▸ **CONSIGNE 1**
Répondez aux questions suivantes d'après le passage :
(a) Sur quoi le « je » du passage s'est-il trouvé en partant du passé ?
(b) Au-dessus de quoi l'âme a-t-elle su conquérir bien des produits de l'esprit humain ?
(c) Vers quel abîme est-il demandé de pouvoir se retourner une fois encore ?
▸ **CONSIGNE 2**
Extrayez du passage, s'il vous plaît, le texte allant de « Je vois ce que » à « m’engager dans l’avenir. ».
▸ **CONSIGNE 3**
Indiquez si chaque affirmation concorde avec le passage, en citant les mots qui le montrent :
(a) Dans l'ancienne position de la science, l'avenir présentait un but.
(b) L'âme a déjà effectué une grande partie de l'œuvre.
(c) Les œuvres seront exposées dans d'autres livres.

Comment ferais-je maintenant pour revenir de ces hauteurs à l’ancienne position de la science ?... où la vie, avant son enfance, me fut un mystère, où l’avenir ne présentait aucun but... Alors qu’ici, partant du passé, je me suis trouvé sur le roc de la création...

Je vois ce que j’ai acquis par mon travail et ce qui me reste à accomplir... Voici que mon âme, dans son travail avec l’humanité, a effectué déjà une grande partie de cette œuvre ; voici qu’au-dessus des instincts et vertus animales, elle sut conquérir bien des produits de l’esprit humain et beaucoup de puissance humaine, angélique déjà. Dans d’autres livres, je T’exposerai ces œuvres, ô Seigneur, mais permets-moi maintenant de me retourner une fois encore vers cet abîme des six jours de la nature en repos et engourdie, et de la saluer une dernière fois avant de m’engager dans l’avenir.

(Entrées de données)
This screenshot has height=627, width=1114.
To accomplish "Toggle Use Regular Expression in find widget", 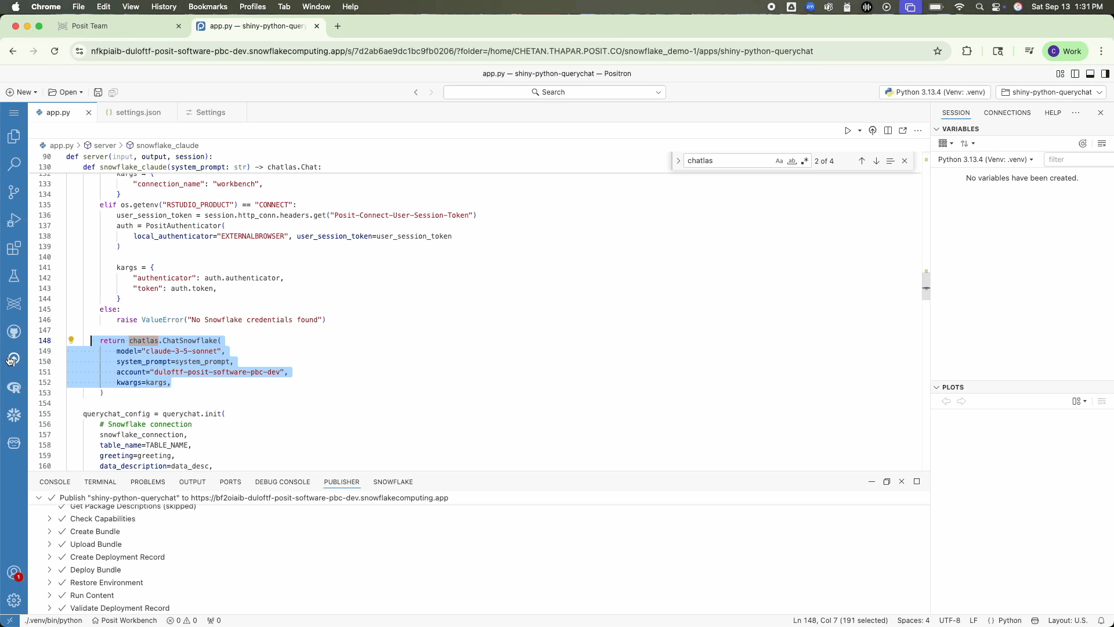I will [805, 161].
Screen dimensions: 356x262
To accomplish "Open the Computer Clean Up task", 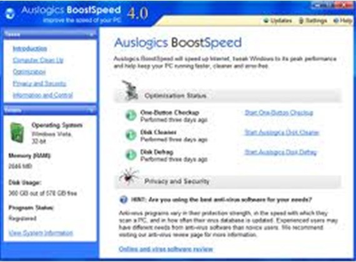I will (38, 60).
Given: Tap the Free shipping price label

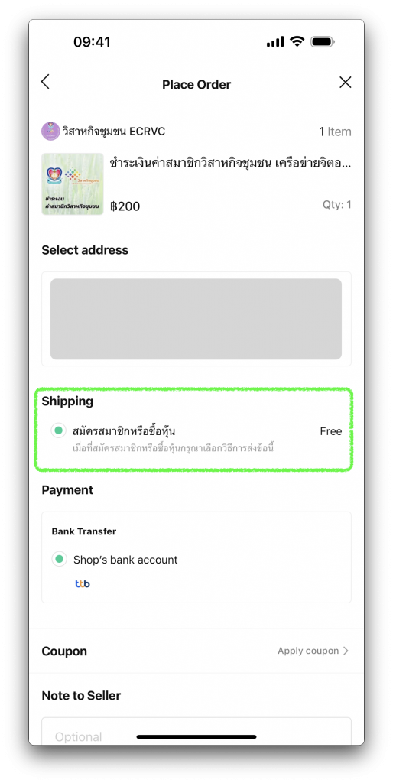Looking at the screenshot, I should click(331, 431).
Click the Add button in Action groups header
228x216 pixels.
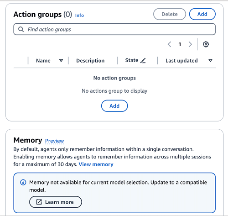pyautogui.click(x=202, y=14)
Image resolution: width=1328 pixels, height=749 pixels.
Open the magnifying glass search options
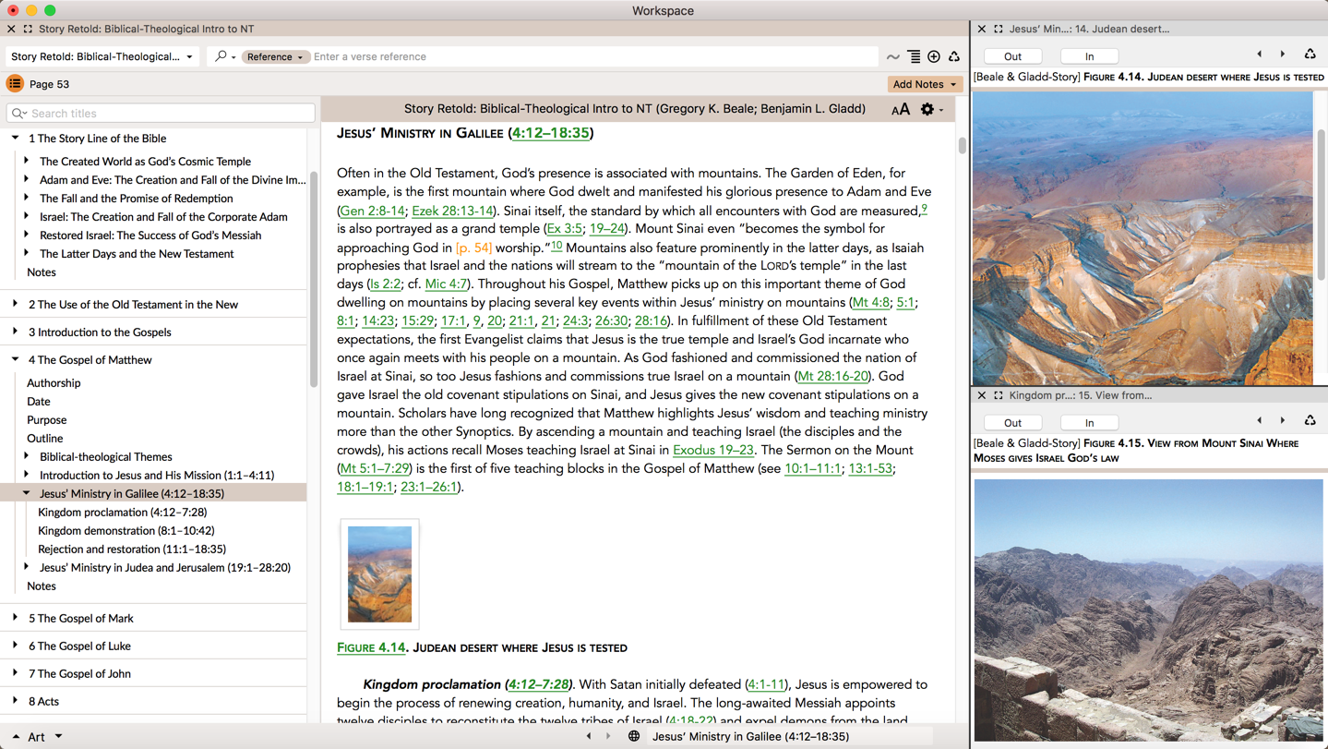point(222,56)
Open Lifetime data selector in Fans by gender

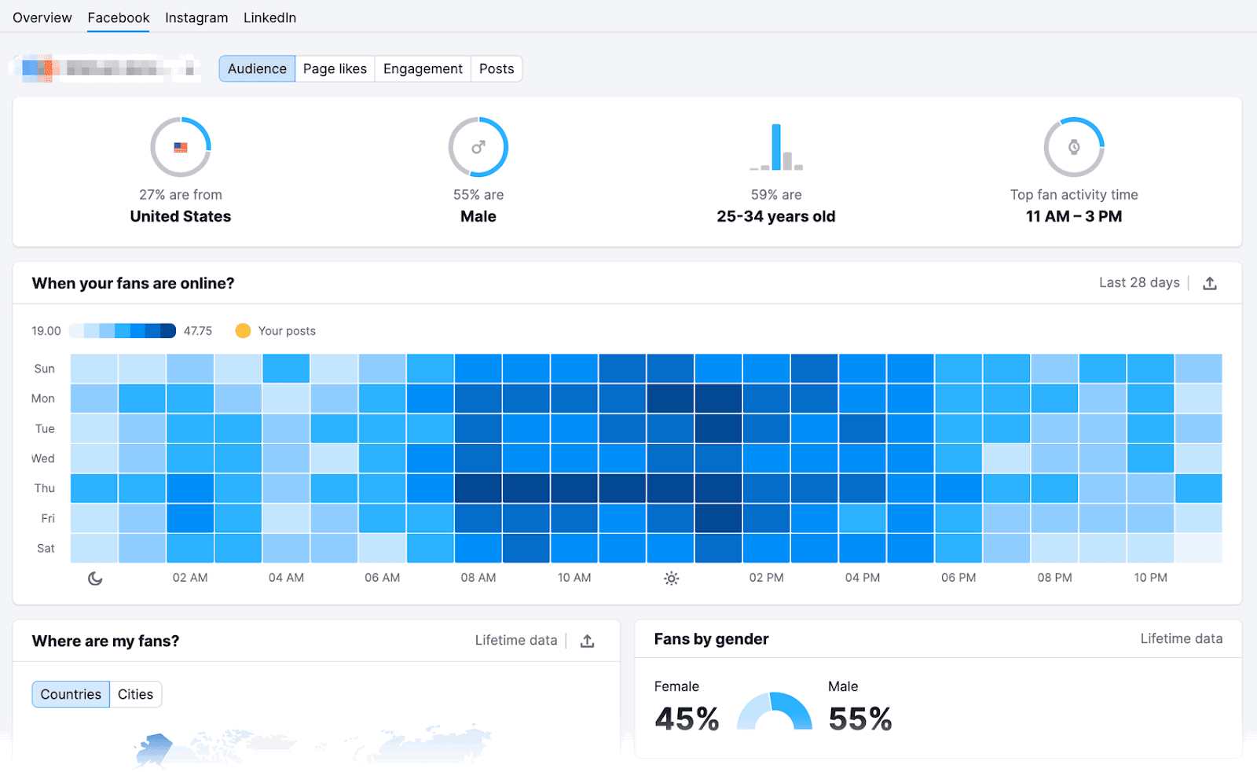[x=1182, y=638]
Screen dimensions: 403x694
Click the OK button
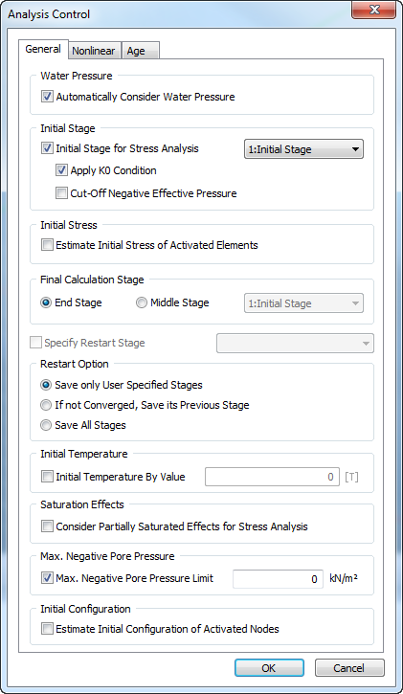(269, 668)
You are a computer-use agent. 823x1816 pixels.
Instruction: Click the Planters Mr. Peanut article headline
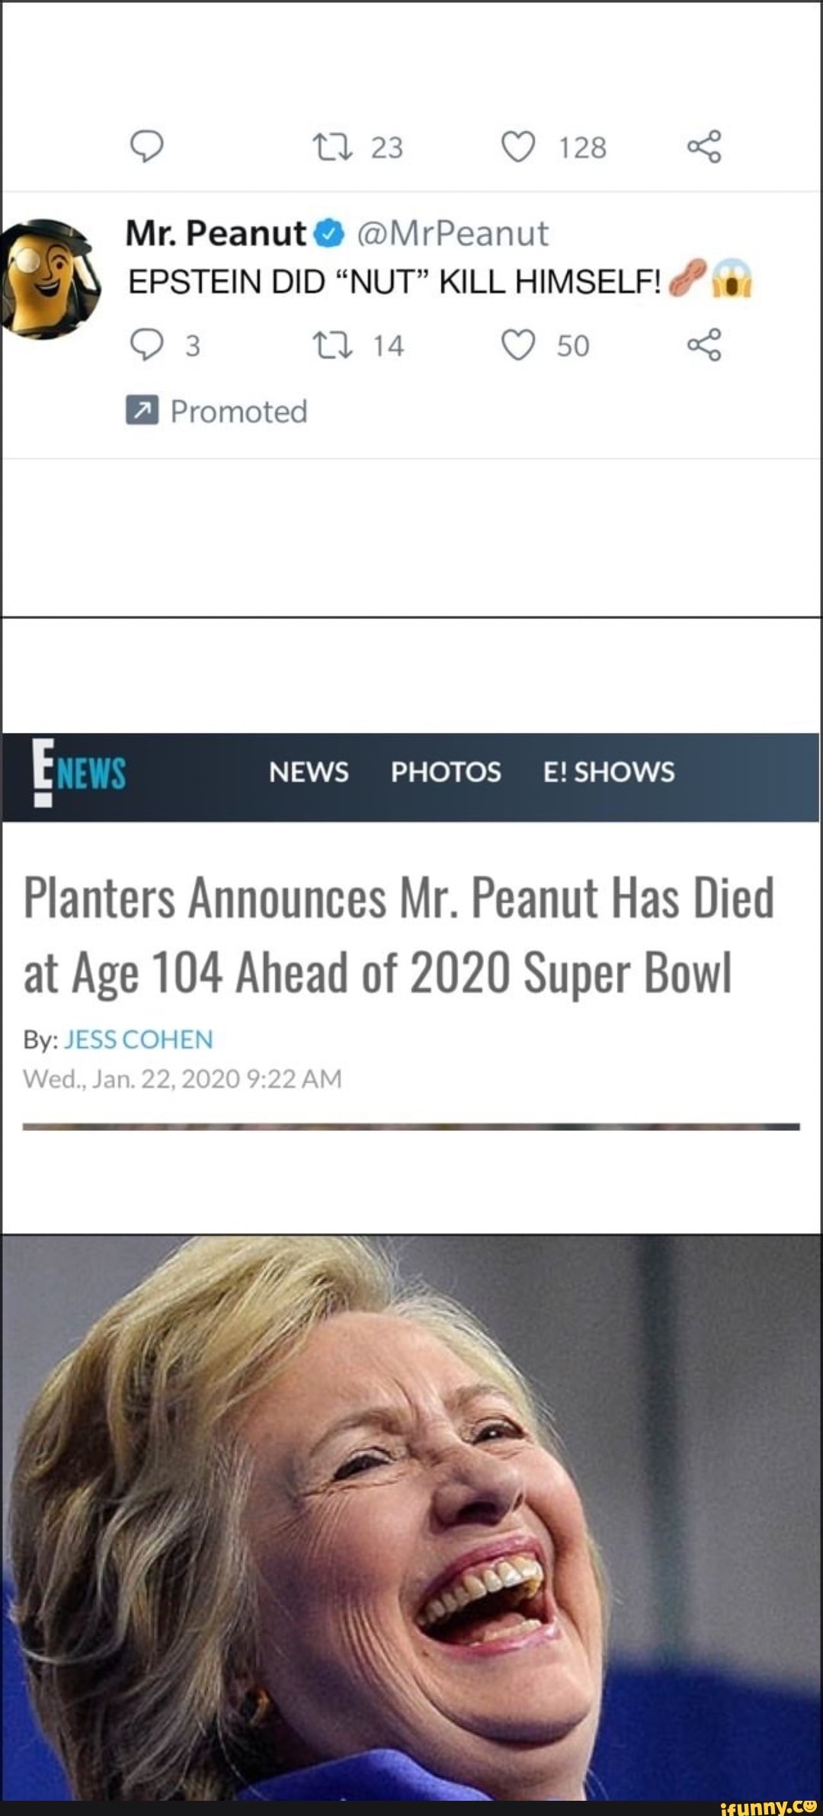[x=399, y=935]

▸ **RÉPONSE COMPLÈTE 1**
(a) Sur le roc de la création.
(b) Au-dessus des instincts et vertus animales.
(c) Vers l'abîme des six jours de la nature en repos et engourdie.

▸ **RÉPONSE COMPLÈTE 2**
Je vois ce que j’ai acquis par mon travail et ce qui me reste à accomplir... Voici que mon âme, dans son travail avec l’humanité, a effectué déjà une grande partie de cette œuvre ; voici qu’au-dessus des instincts et vertus animales, elle sut conquérir bien des produits de l’esprit humain et beaucoup de puissance humaine, angélique déjà. Dans d’autres livres, je T’exposerai ces œuvres, ô Seigneur, mais permets-moi maintenant de me retourner une fois encore vers cet abîme des six jours de la nature en repos et engourdie, et de la saluer une dernière fois avant de m’engager dans l’avenir.

▸ **RÉPONSE COMPLÈTE 3**
(a) Non : « où l’avenir ne présentait aucun but »
(b) Oui : « a effectué déjà une grande partie de cette œuvre »
(c) Oui : « Dans d’autres livres, je T’exposerai ces œuvres »